Records about locating elements on screens:
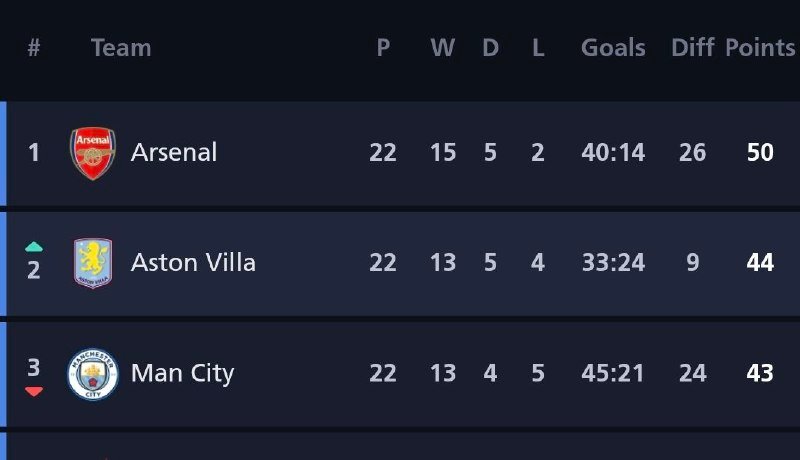Click Man City's red down-arrow position indicator

(x=34, y=391)
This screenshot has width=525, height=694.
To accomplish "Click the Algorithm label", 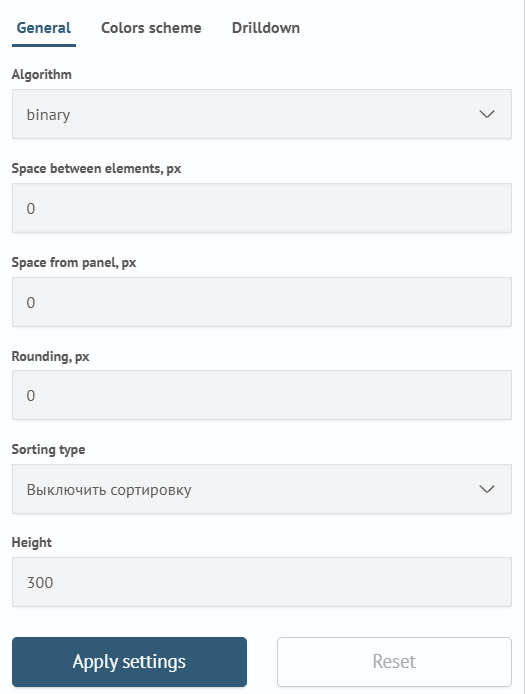I will point(42,74).

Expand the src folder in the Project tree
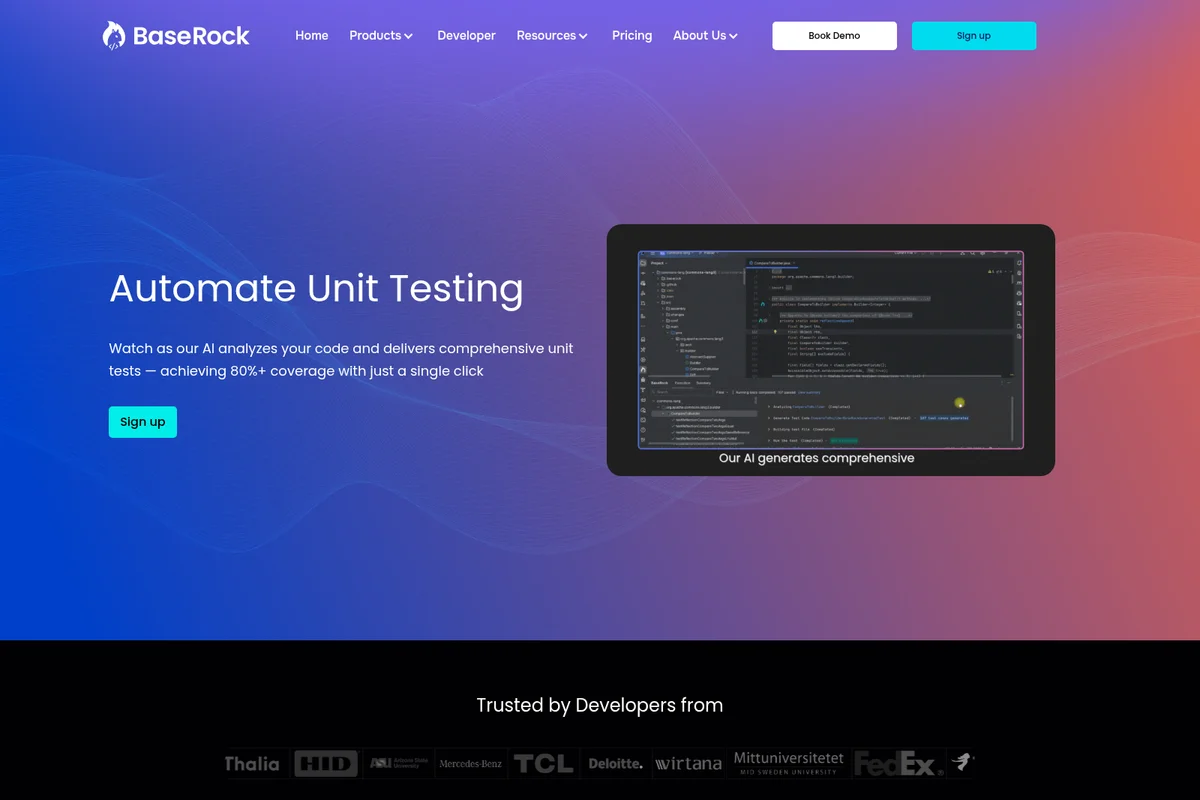(664, 302)
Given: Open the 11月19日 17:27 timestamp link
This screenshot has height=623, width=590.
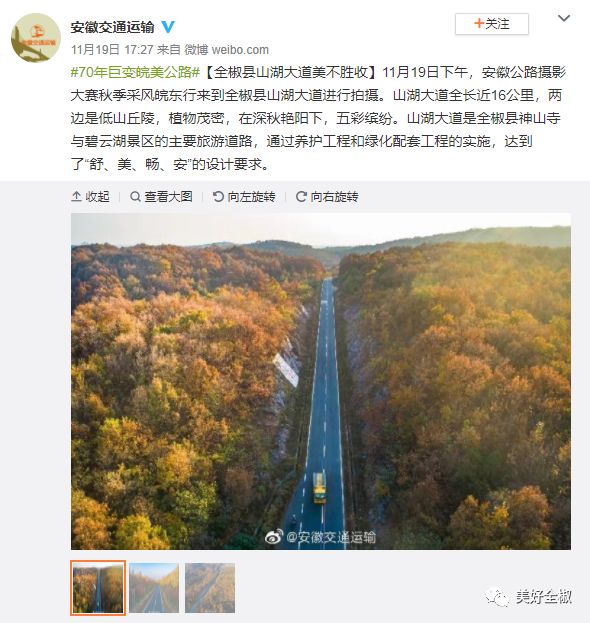Looking at the screenshot, I should [112, 50].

## Goal
Please return the lines of the listing verbatim, starting at the line that contains "Given: Open the 11月19日 17:27 timestamp link" and ending at the last line of the listing. Leave the pictures out of your answer.

## Task solution
Given: Open the 11月19日 17:27 timestamp link
This screenshot has height=623, width=590.
Looking at the screenshot, I should [112, 50].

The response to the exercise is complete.